Can you rewrite all of the material below with every "screenshot" changed to "screen capture" and nothing else altered, omitting the pictures?

***** PROVIDED RECORDS

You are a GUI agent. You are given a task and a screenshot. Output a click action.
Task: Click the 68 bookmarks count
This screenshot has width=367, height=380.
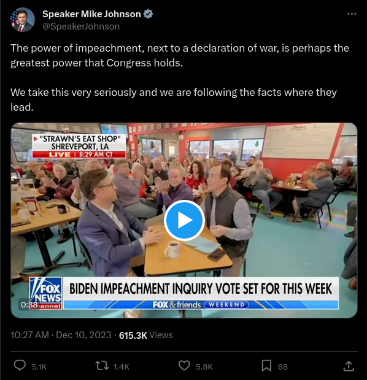[282, 366]
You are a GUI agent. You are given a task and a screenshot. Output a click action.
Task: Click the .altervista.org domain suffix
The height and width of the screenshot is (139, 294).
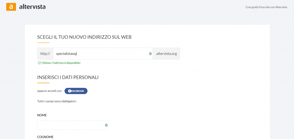(166, 54)
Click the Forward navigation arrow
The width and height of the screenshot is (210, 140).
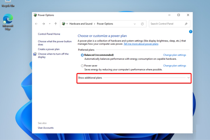coord(43,24)
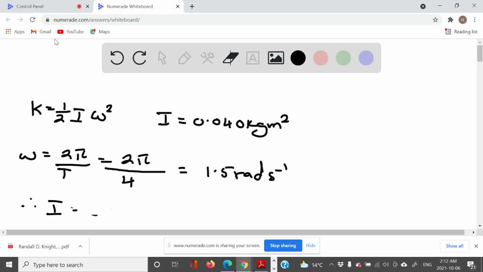
Task: Click Show all downloads button
Action: click(x=454, y=246)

**********

→ REPLY TO THE EXERCISE
You are a GUI agent. You are given a task and a screen capture. Output a click action.
Task: Click the 68 bookmarks count
This screen capture has width=367, height=380.
[282, 366]
You are a GUI agent. You are given a task and a screen capture. Output a click action.
Task: Click the .altervista.org domain suffix
The height and width of the screen capture is (139, 294).
(166, 54)
Click the Forward navigation arrow
The width and height of the screen capture is (210, 140).
coord(43,24)
Task: Click Show all downloads button
Action: click(x=454, y=246)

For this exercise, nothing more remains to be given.